Here’s one way to make this a teachable moment: “Hey, kiddo, what are you doing?” (Obviously, you know what he’s doing, but it’s important that he acknowledges and explains what he’s doing). He may not answer you directly and just respond with, “Oh nothing.” Or he may say, “Making brother laugh!” If he says, “Oh nothing,” don’t let him out of it. Reflect back what you saw him doing, “I noticed that you were lifting up your shirt and acting like you were showing off your breasts. Is that something you find funny?” Again, do say this in a very non-judgmental, curious tone. Listen to what he says, if anything at all. Affirm his curiosity. “It’s normal to be curious about another gender’s body.” Then convey your value, “But we don’t show respect to women when we dance around like that and pretend to be them by lifting up their shirts and exposing their breasts.” Then get his buy-in, “Do you think that shows respect to women?” The purpose of this question isn’t to shame him; it’s to hold him accountable for his behavior while also instilling important values. “I know that your brother seems to think it’s pretty funny, but do you think there are other ways we can get brother to laugh without objectifying a woman’s body?” Now you’re moving into solution-mode and brainstorming alternative ways to get brother to laugh. Hopefully, you’re able to come up with some creative ways to get brother to laugh with your son. In the meantime, you’ve stopped the offensive behavior and sent a clear message.
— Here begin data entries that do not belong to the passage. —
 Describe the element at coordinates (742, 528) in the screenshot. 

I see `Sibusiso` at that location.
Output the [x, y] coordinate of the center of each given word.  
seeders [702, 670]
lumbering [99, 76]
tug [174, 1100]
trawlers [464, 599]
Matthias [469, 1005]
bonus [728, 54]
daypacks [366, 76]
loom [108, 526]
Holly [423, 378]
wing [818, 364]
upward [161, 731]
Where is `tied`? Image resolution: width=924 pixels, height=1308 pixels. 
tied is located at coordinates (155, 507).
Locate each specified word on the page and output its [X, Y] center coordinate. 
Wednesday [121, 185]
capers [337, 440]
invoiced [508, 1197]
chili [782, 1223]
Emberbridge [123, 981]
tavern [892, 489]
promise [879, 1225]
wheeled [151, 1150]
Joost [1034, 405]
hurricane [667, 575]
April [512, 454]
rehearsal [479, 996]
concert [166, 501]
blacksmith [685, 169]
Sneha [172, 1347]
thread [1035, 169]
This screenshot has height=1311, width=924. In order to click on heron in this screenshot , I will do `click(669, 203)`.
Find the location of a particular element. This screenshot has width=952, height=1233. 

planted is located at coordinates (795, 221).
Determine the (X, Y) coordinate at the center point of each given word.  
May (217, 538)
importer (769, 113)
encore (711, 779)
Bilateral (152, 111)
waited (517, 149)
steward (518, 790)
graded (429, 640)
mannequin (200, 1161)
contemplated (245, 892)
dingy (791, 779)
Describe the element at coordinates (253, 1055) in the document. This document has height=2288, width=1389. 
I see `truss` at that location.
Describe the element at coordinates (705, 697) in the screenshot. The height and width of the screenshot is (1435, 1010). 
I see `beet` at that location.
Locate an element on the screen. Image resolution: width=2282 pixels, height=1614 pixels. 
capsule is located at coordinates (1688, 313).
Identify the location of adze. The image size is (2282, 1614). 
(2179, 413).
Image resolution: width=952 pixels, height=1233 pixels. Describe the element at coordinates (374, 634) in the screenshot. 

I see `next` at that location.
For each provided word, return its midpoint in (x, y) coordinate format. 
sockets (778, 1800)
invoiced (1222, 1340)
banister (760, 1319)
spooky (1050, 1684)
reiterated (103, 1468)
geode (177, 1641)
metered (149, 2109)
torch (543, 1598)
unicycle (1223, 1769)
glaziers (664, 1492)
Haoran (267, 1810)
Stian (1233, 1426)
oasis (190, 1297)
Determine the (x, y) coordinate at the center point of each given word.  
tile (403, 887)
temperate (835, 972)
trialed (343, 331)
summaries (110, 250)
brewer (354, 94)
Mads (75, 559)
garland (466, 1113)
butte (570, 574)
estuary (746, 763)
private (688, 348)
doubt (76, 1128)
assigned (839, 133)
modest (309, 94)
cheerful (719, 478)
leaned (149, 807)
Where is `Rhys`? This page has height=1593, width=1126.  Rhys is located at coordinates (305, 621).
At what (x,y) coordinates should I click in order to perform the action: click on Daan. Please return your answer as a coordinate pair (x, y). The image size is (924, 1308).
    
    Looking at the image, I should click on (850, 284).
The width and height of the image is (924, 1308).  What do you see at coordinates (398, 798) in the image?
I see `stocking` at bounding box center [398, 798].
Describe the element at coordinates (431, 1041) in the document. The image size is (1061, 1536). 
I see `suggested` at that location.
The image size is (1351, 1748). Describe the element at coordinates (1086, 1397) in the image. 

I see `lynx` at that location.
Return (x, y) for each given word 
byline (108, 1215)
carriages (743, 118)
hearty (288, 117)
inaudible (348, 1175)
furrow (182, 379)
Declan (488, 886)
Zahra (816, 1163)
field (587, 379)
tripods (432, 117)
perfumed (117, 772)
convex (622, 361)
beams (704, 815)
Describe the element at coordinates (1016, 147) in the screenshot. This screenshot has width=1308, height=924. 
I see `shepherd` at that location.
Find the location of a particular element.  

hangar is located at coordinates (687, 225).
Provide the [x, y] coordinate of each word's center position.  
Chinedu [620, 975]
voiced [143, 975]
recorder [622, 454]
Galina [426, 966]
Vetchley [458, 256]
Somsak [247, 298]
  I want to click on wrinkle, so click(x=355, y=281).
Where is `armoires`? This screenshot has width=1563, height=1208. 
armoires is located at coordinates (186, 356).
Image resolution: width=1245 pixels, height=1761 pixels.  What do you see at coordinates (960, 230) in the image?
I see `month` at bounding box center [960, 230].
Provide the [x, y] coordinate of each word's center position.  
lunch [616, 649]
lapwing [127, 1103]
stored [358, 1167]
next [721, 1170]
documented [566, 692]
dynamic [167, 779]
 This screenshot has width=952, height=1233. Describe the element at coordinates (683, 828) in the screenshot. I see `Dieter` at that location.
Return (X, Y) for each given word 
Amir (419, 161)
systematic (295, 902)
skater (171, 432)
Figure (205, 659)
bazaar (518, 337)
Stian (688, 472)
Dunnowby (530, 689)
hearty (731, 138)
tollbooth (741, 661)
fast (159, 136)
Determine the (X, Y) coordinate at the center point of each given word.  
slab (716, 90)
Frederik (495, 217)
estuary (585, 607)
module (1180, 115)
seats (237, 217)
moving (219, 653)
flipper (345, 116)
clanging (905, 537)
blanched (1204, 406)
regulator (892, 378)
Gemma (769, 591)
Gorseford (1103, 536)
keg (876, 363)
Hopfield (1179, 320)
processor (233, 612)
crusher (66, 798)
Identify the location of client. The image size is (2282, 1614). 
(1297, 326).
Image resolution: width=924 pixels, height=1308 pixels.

Later, I would encourage you to check in with your oldest. Validate the changed behavior. “I really appreciated you acknowledging how dancing like that could be hurtful to women and that you were so creative at coming up with more respectful ways of making brother laugh!”
Situations may not go as smoothly as this one did. That’s ok. The point isn’t to be perfect. The point is to have as many conversations that are infused with your family’s values as possible. With the goal being to raise sexually healthy, responsible adults who are aware that their behaviors and words matter. And to remember, that we are the example and the gatekeepers. You got this!